Ten years ago, the average age of a Harley owner was 34. Now, as Harley riders get older, they’re having kids, and their kids are having kids too. Somewhere in this generational chain, Harley figures, is the potential to snag new customers. Hence, we are now staring at rack after rack of Harley baby clothes, Harley “onesies,” Harley jammies, Harley toddler overalls, Harley kiddie leather jackets. It’s like a Baby Gap for biker kids.

“We’ve got a lot of [customers] . . . baby boomers, who say: ‘My kids are pretty much raised, and I always wanted to do this as a kid. I’m more mature today than I was at 20. [Riding] looks like something that’s fun, and now I’ve got a chance to do it.’ ”

On the phone from Harley corporate headquarters, Joe Hice, director of corporate communication, offers one simple reason Harley owners are older these days: “Because the bikes are so expensive.”

Generally, older people have more disposable income. And you need disposable income to afford motorcycles that can cost up to $20,000, before customizing. Still, 17% of owners are 35 or younger, which means the company has made some inroads into a younger demographic.

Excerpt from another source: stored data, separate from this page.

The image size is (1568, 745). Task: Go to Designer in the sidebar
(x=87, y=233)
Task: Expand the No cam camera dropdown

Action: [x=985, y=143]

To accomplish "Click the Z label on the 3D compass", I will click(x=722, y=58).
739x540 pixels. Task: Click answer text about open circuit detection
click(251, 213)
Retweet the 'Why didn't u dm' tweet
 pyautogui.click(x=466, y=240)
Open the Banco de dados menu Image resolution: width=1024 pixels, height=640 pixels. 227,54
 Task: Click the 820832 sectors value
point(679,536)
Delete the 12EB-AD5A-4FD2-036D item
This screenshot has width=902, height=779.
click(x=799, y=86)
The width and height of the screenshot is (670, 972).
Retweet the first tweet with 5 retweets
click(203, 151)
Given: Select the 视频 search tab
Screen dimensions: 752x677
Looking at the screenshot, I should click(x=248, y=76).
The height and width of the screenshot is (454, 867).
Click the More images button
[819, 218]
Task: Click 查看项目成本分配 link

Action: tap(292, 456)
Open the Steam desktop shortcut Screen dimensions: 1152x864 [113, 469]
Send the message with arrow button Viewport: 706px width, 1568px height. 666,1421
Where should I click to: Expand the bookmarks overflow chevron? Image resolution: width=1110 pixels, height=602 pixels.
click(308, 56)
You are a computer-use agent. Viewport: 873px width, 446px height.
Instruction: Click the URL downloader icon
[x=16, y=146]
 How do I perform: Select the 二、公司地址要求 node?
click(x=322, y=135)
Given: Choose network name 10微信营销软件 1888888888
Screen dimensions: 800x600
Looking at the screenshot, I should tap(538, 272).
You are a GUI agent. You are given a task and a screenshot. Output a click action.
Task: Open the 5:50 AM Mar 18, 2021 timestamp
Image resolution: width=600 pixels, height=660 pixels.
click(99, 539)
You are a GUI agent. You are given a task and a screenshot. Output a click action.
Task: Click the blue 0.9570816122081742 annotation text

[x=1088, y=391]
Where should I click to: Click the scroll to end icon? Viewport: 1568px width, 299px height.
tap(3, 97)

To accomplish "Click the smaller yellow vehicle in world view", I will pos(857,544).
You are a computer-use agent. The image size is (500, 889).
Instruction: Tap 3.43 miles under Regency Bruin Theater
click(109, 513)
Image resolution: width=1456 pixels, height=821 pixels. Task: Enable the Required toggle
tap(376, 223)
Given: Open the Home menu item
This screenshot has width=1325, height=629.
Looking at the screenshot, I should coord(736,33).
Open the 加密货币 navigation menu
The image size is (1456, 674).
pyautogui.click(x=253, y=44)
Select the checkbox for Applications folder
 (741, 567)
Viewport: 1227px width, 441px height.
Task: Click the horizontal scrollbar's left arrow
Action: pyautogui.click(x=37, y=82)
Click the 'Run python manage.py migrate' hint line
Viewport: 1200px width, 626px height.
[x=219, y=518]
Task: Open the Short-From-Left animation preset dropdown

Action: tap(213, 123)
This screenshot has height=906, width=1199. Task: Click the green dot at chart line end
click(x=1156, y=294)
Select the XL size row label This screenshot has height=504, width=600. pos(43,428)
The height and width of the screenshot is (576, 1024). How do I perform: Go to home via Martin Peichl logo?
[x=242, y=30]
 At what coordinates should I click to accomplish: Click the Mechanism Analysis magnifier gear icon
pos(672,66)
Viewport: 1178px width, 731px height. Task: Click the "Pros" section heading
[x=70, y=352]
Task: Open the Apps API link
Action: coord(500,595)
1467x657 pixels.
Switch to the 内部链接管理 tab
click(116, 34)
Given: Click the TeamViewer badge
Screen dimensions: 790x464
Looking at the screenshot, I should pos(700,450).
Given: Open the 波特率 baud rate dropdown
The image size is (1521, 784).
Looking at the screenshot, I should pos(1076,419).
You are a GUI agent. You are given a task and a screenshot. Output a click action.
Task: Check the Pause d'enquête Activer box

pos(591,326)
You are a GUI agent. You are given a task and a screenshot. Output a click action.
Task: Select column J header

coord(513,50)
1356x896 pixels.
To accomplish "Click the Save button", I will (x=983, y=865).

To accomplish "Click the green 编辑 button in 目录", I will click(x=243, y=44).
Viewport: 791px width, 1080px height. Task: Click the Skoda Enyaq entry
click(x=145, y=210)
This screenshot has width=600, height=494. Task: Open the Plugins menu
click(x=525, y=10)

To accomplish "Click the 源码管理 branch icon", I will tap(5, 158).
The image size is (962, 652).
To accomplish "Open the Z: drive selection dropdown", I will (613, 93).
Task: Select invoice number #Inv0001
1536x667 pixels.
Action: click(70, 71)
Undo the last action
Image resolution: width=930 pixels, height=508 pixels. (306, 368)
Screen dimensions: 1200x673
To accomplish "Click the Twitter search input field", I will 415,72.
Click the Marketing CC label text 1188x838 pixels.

By now, I’ve heard about so many Harley riders over 45 that I begin to picture Bike Week in Daytona 25 years from now: doddering bikers leaving their directional signals on for mile after mile, Metamucil-swigging seniors roaring through town on their hogs with shawls draped across their shoulders, stooped bikers with wind-burned faces lining up outside steak houses in full leathers at 4 p.m. for the Early Bird Special.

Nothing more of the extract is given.